SET EXERCISE 1
In the forum thread, how many images does MidlandsMaster say were uploaded to the album?
··· TEXT BLOCK
Thus sight us full of people that don't seem to get it or something.. as said. I'm attempting to sort my laptop and this report was typed up in the early hours. Apologies of I seemed abrupt there but not really making new members feel welcome here.. like I am said I'm trying right now. I'm not exactly a wizard with forums but thought I'd join this and see what was what. Bear with me


----------



## krela (Feb 2, 2017)

There's exact step by step instructions with images in the post above your last one. What are we missing?


----------



## MidlandsMaster (Feb 2, 2017)

The fact that all my files are on a laptop that's being a bit of a biscuit... I'm trying to sort in now it's making all manor of strange noises and stuff haha I will get there bear with me ... lol I'm not too up on this technology stuff now windows 10 has lost me haha


----------



## krela (Feb 2, 2017)

Aah, that doesn't sound good! Good luck getting the laptop to work.


----------



## sanchaaze1 (Feb 2, 2017)

oh yes! please do im intrigued
please forgive spelling if and when it occurs


----------



## MidlandsMaster (Feb 2, 2017)

seems to be occurring a lot lately. I will also correct that too. I habe been awake since I wrote this report at like 4am and have uploaded a grand total of 26 images to the fikr album but I wont share them all up on the thread it will make it rather picture heavy and would take a whie to load up but will put the main ones up and I spose you could always look through the album to see the rest if its of any interst to yourselves of course.


----------



## krela (Feb 2, 2017)
······
··· DATA FOR THE TASK
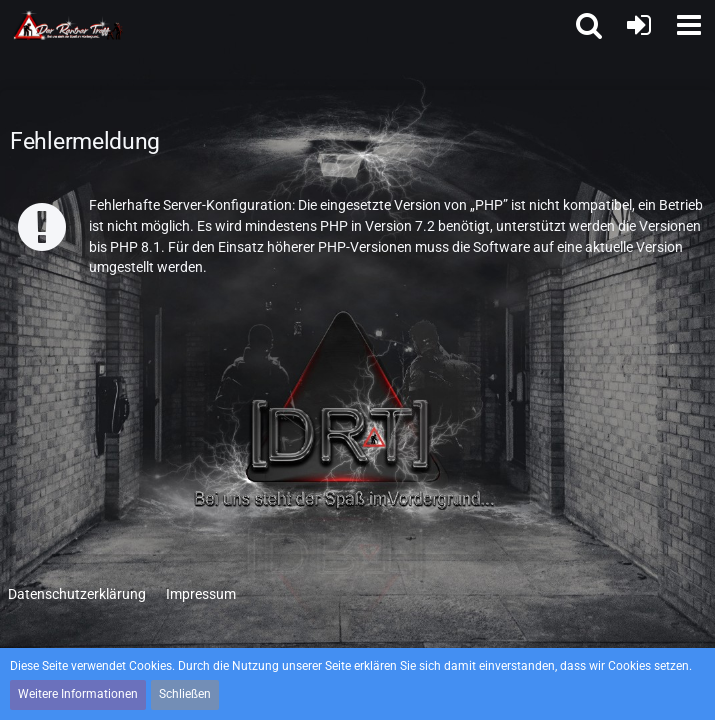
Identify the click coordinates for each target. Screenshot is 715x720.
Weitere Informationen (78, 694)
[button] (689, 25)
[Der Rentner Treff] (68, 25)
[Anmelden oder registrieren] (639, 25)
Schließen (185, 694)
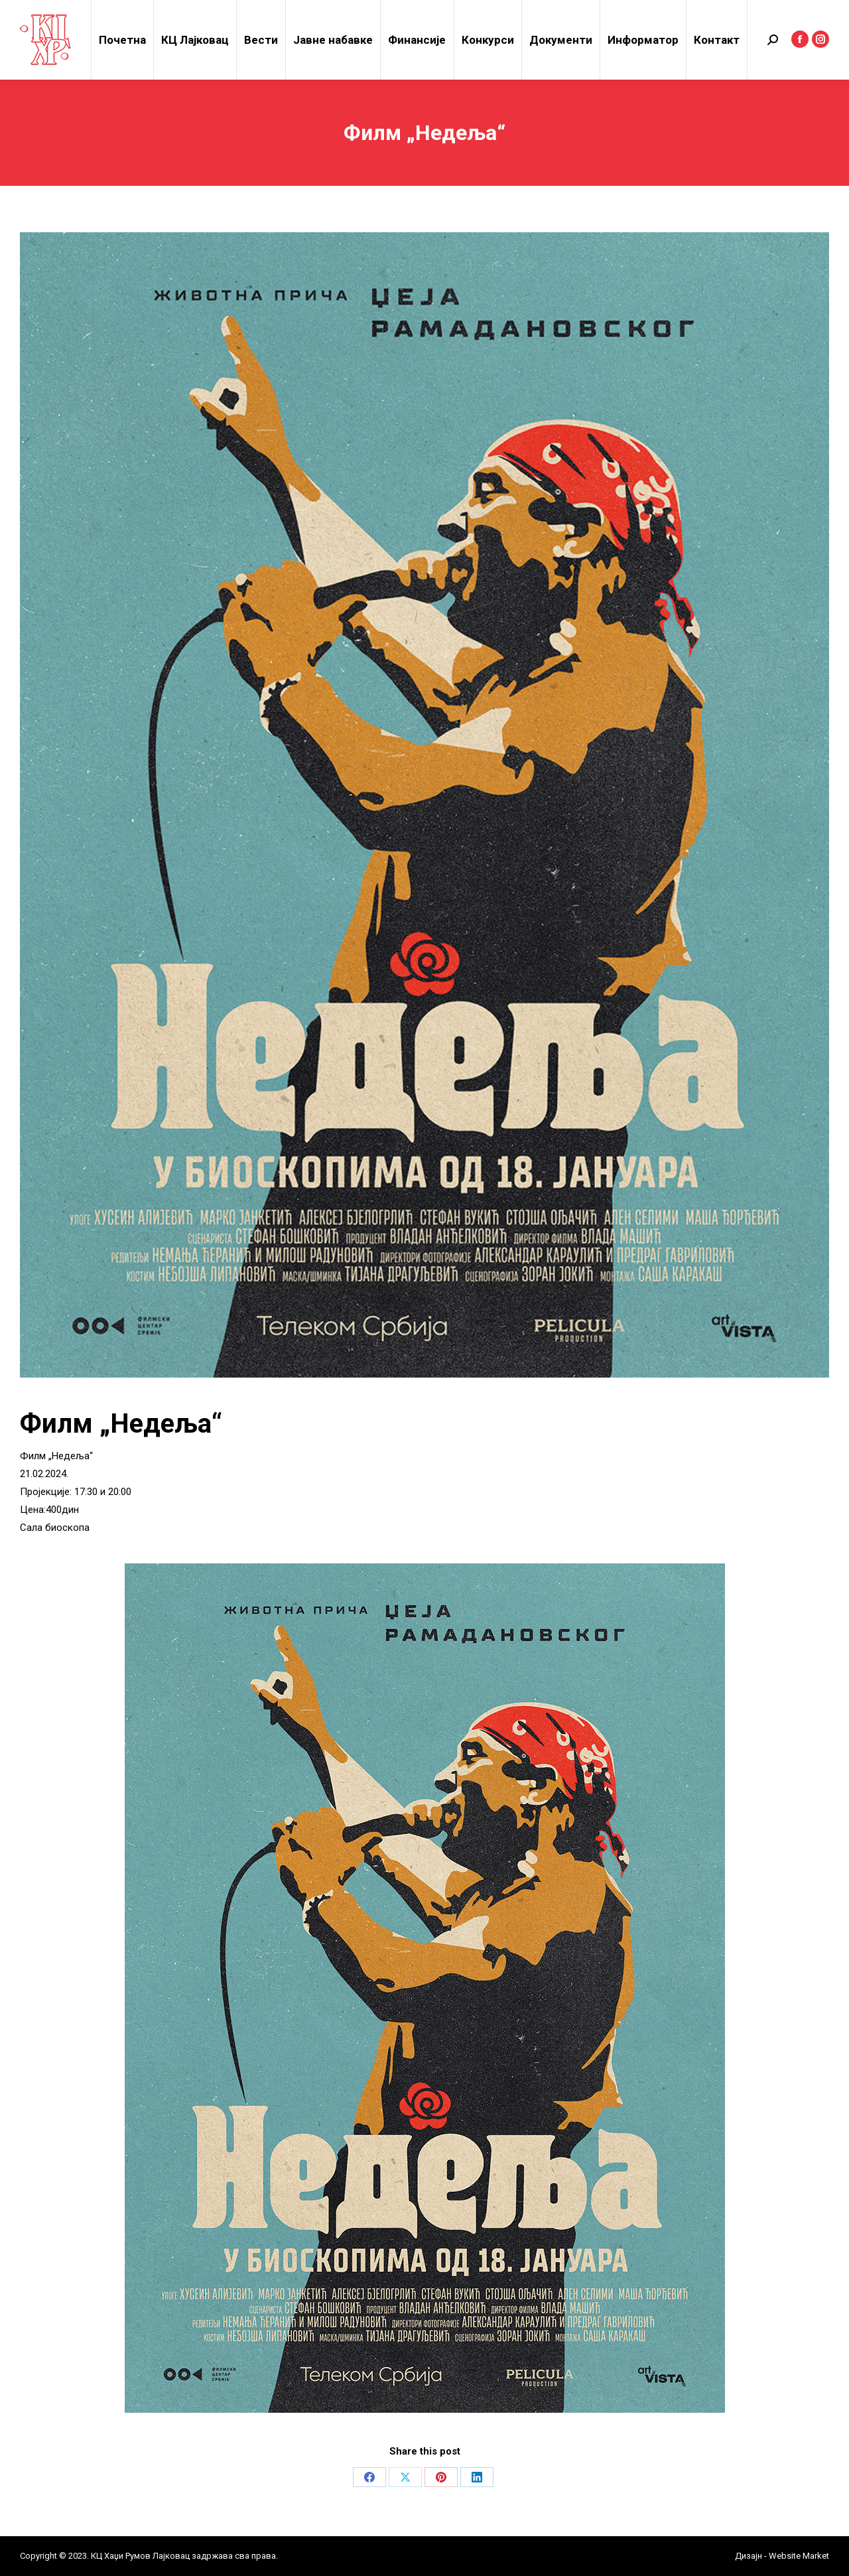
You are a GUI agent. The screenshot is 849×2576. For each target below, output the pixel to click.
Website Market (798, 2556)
······
SET EXERCISE 2
Output the lines of the records as a Markdown table with the columns Nr and Line. Start with the line containing "[Der Rentner Treff] (68, 25)", continue through the end of the records, and leave out blank lines and the pictures.

FINISHED ANSWER 1
A total of 26 images.

FINISHED ANSWER 2
| Nr | Line |
|---|---|
| 1 | [Der Rentner Treff] (68, 25) |
| 2 | [Anmelden oder registrieren] (639, 25) |
| 3 | Schließen (185, 694) |
| 4 | You are a GUI agent. The screenshot is 849×2576. For each target below, output the pixel to click. |
| 5 | Website Market (798, 2556) |